→ 页面
»»
Deeplabv3
Torchvision框架中在语义分割上支持的是Deeplabv3语义分割模型,而且支持不同的backbone替换,这些backbone替换包括MobileNetv3、ResNet50、ResNet101。其中MobileNetv3版本训练数据集是COCO子集,类别跟Pascal VOC的20个类别保持一致。这里以它为例,演示一下从模型导出ONNX到推理的全过程。ONNX格式导出
首先需要把pytorch的模型导出为onnx格式版本,用下面的脚本就好啦:
model = tv.models.segmentation.deeplabv3_mobilenet_v3_large(pretrained=True)
dummy_input = torch.randn(1, 3, 320, 320)
model.eval()
model(dummy_input)
im = torch.zeros(1, 3, 320, 320).to("cpu")
torch.onnx.export(model, im,
"deeplabv3_mobilenet.onnx",
verbose=False,
opset_version=11,
training=torch.onnx.TrainingMode.EVAL,
do_constant_folding=True,
input_names=['input'],
output_names=['out', 'aux'],
dynamic_axes={'input': {0: 'batch', 2: 'height', 3: 'width'}}
)
模型的输入与输出结构如下:其中out就是我们要解析的语义分割预测结果,input表示支持动态输入格式为NCHW
推理测试
模型推理对图像有个预处理,要求如下:
transform = torchvision.transforms.Compose([
torchvision.transforms.ToTensor(),
torchvision.transforms.Normalize(mean=[0.485, 0.456, 0.406],
std=[0.229, 0.224, 0.225])
])
意思是转换为0~1之间的浮点数,然后减去均值除以方差。
剩下部分的代码就比较简单,初始化onnx推理实例,然后完成推理,对结果完成解析,输出推理结果,完整的代码如下:
transform = torchvision.transforms.Compose([
torchvision.transforms.ToTensor(),
torchvision.transforms.Normalize(mean=[0.485, 0.456, 0.406],
std=[0.229, 0.224, 0.225])
])
sess_options = ort.SessionOptions()
««
→ 所给材料
»»
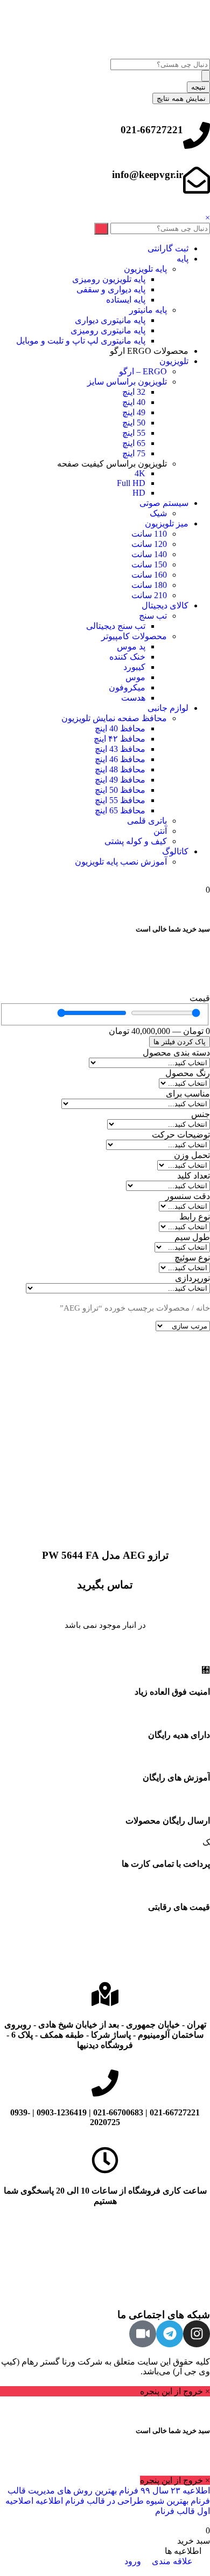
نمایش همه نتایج (181, 98)
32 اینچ (133, 391)
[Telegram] (169, 2333)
««
→ 练习说明
把上面讲 Deeplabv3 模型 ONNX 导出与推理的页面一字不改地完整返回。

→ 本题答案
Deeplabv3
Torchvision框架中在语义分割上支持的是Deeplabv3语义分割模型,而且支持不同的backbone替换,这些backbone替换包括MobileNetv3、ResNet50、ResNet101。其中MobileNetv3版本训练数据集是COCO子集,类别跟Pascal VOC的20个类别保持一致。这里以它为例,演示一下从模型导出ONNX到推理的全过程。ONNX格式导出
首先需要把pytorch的模型导出为onnx格式版本,用下面的脚本就好啦:
model = tv.models.segmentation.deeplabv3_mobilenet_v3_large(pretrained=True)
dummy_input = torch.randn(1, 3, 320, 320)
model.eval()
model(dummy_input)
im = torch.zeros(1, 3, 320, 320).to("cpu")
torch.onnx.export(model, im,
"deeplabv3_mobilenet.onnx",
verbose=False,
opset_version=11,
training=torch.onnx.TrainingMode.EVAL,
do_constant_folding=True,
input_names=['input'],
output_names=['out', 'aux'],
dynamic_axes={'input': {0: 'batch', 2: 'height', 3: 'width'}}
)
模型的输入与输出结构如下:其中out就是我们要解析的语义分割预测结果,input表示支持动态输入格式为NCHW
推理测试
模型推理对图像有个预处理,要求如下:
transform = torchvision.transforms.Compose([
torchvision.transforms.ToTensor(),
torchvision.transforms.Normalize(mean=[0.485, 0.456, 0.406],
std=[0.229, 0.224, 0.225])
])
意思是转换为0~1之间的浮点数,然后减去均值除以方差。
剩下部分的代码就比较简单,初始化onnx推理实例,然后完成推理,对结果完成解析,输出推理结果,完整的代码如下:
transform = torchvision.transforms.Compose([
torchvision.transforms.ToTensor(),
torchvision.transforms.Normalize(mean=[0.485, 0.456, 0.406],
std=[0.229, 0.224, 0.225])
])
sess_options = ort.SessionOptions()